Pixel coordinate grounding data
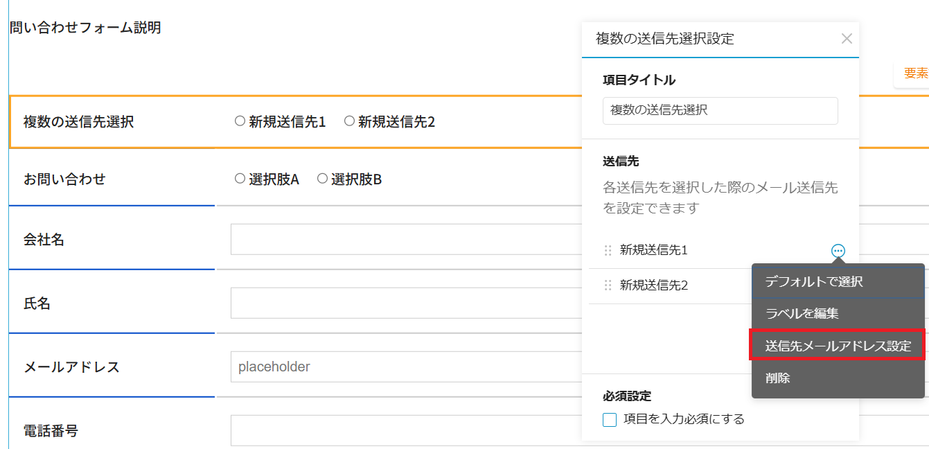
Task: Click the three-dot menu icon for 新規送信先1
Action: coord(838,251)

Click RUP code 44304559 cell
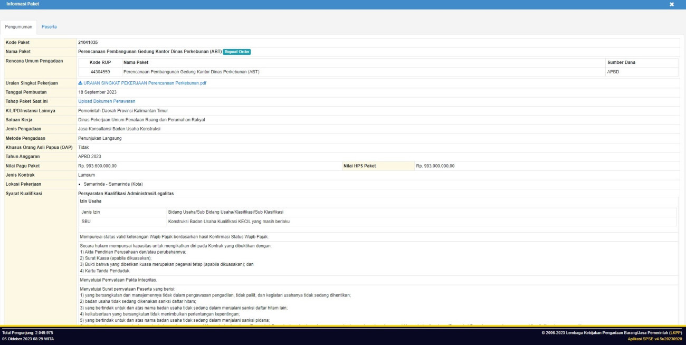[100, 72]
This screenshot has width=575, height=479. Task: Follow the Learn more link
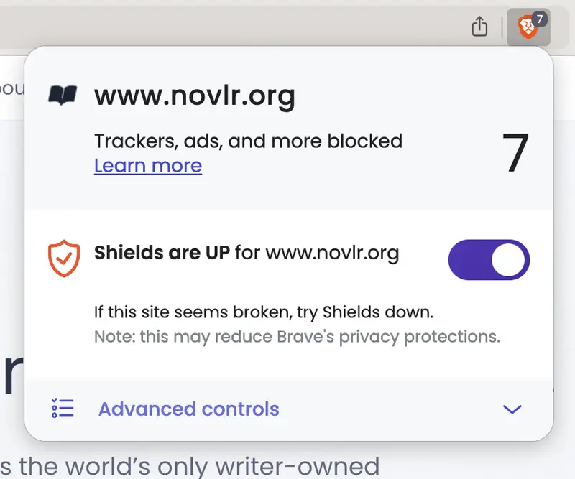(x=148, y=166)
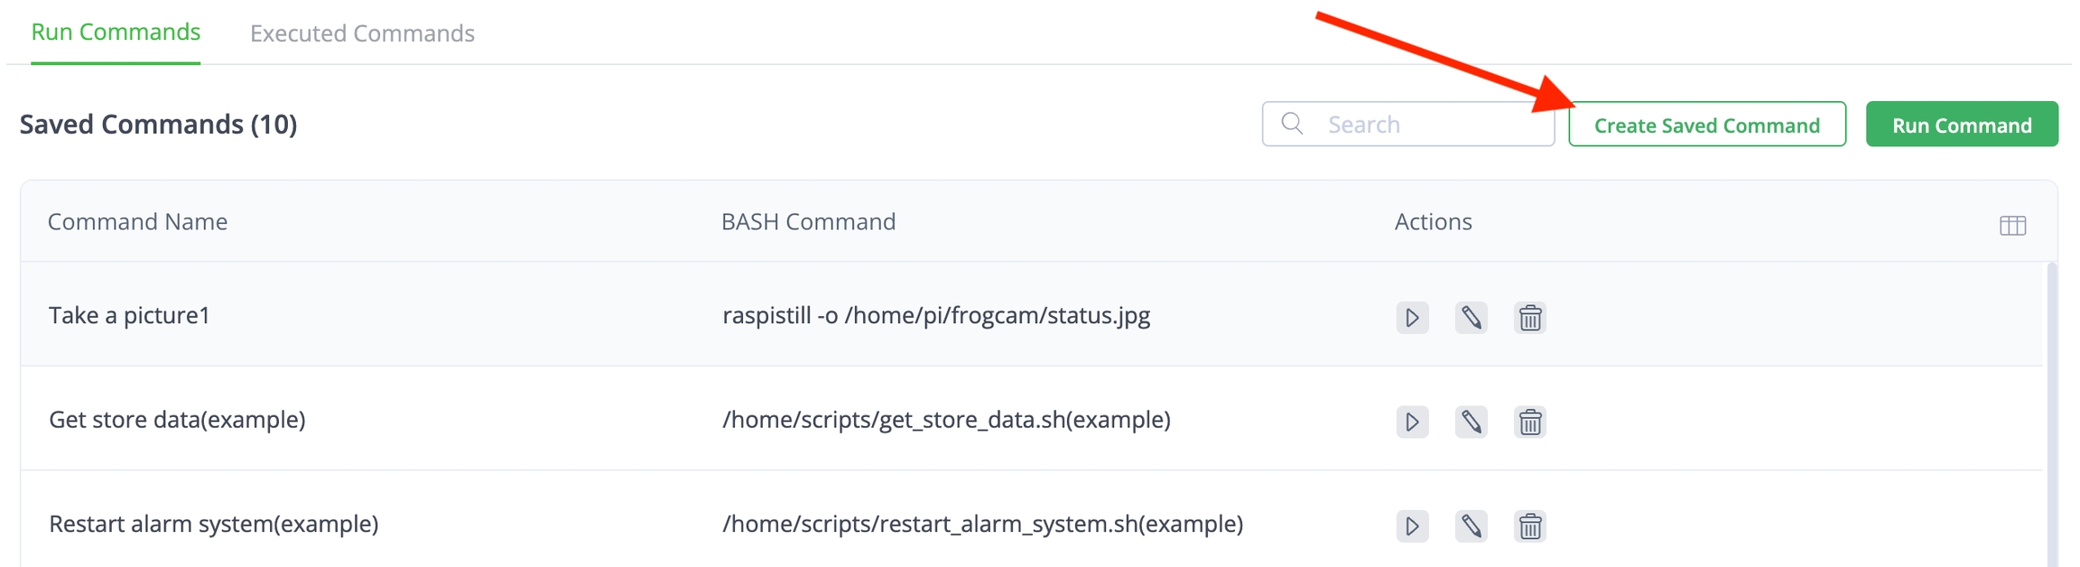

*Task statement*
Where a line contains "Click RUP code 44304559 cell", begin there and transcribe every line through the last one of the records above, exactly and with no pictures.

*Solution*
Click RUP code 44304559 cell
[100, 72]
This screenshot has width=575, height=479. Task: Follow the Learn more link
(x=148, y=166)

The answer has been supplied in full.